Scientists believe blocking a key receptor in brain cells may play a major role in diffusing the biological consequences of Alzheimer’s disease, according to a new study.
The research, published in the journal Neurobiology of Aging, analyzed the human body’s use of oxygen to produce energy, which can result in the formation of highly reactive molecules called oxygen-free radicals. Oxidative stress can also occur when the production of these free radicals is greater than the body’s ability to detoxify them.
“Besides the two major signature brain pathologies associated with Alzheimer’s disease, amyloid beta plaques and the tangles which are formed from the phosphorylation of the tau protein, researchers have also known for a while that there is a signature from oxidation stress,” Domenico Pratico, study lead and professor of pharmacology and microbiology and immunology at Temple University, said in a news release.
“But it has always been believed that oxidative stress was just a bystander and did not have an active function in the development of the disease,” Pratico said.
Using a mouse model of Alzheimer’s, researchers introduced free radicals into the brain and noted a decline in memory and learning capabilities, as well as an increase in amyloid beta and tangles.
The team discovered that the free radicals produced during oxidative stress bind to a protein receptor in the brain called thromboxane reception (TP), and transmit signals to the neuronal cells to increase the production of amyloid beta or phosphorylated tau.
“Basically it sends the wrong message inside the neuronal cells, and with time, this definitely will result in all the clinical manifestations of the disease, such as cognitive impairment, loss of memory and brain cell death,” Pratico said.
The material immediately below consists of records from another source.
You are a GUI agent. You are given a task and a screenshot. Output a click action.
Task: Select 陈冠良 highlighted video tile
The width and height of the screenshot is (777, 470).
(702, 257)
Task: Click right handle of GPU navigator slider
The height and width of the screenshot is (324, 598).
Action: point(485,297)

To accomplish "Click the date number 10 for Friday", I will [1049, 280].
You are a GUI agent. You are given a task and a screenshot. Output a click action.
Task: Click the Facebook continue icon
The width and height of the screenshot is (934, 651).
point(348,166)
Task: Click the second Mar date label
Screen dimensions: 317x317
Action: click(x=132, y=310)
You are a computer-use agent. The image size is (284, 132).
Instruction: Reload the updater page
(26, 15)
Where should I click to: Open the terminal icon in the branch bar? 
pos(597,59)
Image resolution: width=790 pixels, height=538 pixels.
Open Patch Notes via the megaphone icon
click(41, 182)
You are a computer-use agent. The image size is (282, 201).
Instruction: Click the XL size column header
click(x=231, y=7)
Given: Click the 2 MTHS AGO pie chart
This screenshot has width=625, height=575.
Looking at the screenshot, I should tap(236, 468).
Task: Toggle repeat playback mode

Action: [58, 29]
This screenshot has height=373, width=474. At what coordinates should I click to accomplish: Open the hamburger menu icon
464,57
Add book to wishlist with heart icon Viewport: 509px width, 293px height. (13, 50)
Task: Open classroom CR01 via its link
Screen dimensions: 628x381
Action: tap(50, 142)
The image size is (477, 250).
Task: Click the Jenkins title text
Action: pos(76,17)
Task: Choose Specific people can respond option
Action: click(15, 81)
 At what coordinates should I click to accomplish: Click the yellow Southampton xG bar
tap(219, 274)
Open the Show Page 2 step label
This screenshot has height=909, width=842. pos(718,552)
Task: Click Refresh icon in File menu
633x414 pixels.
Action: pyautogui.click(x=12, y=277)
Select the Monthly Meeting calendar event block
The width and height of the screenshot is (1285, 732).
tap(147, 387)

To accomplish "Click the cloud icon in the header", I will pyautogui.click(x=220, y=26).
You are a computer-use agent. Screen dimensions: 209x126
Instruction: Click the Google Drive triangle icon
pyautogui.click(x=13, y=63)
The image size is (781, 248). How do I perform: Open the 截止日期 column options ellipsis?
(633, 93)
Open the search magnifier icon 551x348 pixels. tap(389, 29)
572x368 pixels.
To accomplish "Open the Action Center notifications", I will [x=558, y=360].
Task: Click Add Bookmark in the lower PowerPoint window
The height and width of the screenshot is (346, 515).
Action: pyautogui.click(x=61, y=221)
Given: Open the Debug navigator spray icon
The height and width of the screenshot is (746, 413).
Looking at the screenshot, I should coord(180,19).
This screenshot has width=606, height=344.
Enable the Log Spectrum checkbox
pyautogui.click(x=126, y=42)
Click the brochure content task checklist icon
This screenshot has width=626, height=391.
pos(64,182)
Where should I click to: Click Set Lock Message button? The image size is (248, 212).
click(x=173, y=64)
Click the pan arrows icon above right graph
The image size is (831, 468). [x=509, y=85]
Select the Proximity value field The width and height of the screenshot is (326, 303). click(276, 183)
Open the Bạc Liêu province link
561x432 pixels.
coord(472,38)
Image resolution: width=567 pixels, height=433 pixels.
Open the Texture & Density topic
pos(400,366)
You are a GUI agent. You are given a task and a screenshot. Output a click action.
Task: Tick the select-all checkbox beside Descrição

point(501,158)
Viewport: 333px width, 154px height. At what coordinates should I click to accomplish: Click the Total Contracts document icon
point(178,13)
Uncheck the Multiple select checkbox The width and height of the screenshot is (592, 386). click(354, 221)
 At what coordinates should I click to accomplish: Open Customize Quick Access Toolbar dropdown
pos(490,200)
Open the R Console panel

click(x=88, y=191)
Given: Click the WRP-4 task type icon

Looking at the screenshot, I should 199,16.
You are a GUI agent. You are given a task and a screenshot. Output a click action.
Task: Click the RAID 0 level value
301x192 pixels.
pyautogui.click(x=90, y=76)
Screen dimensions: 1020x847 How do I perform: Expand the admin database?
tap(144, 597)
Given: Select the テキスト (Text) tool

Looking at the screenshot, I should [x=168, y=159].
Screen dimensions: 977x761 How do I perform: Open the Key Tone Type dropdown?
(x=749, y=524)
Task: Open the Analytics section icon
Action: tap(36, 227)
In another group of mice, the researchers added a compound that blocks the TP receptor in the brain, and they found there was no manifestation of the cognitive impairment, according to the news release.
“This indirectly confirmed for us that the free radicals worked through this receptor,” Pratico said. “Using this compound, we were able to completely neutralize the biological consequences of the free radicals in terms of the amyloid beta production (plaques) and tau phosphorylation (tangles).”
The team believes their research can help improve therapy, as their findings suggest targeting the TP may prove effective in treatment for Alzheimer’s patients. The researchers are working on developing additional compounds to efficiently block to the receptor.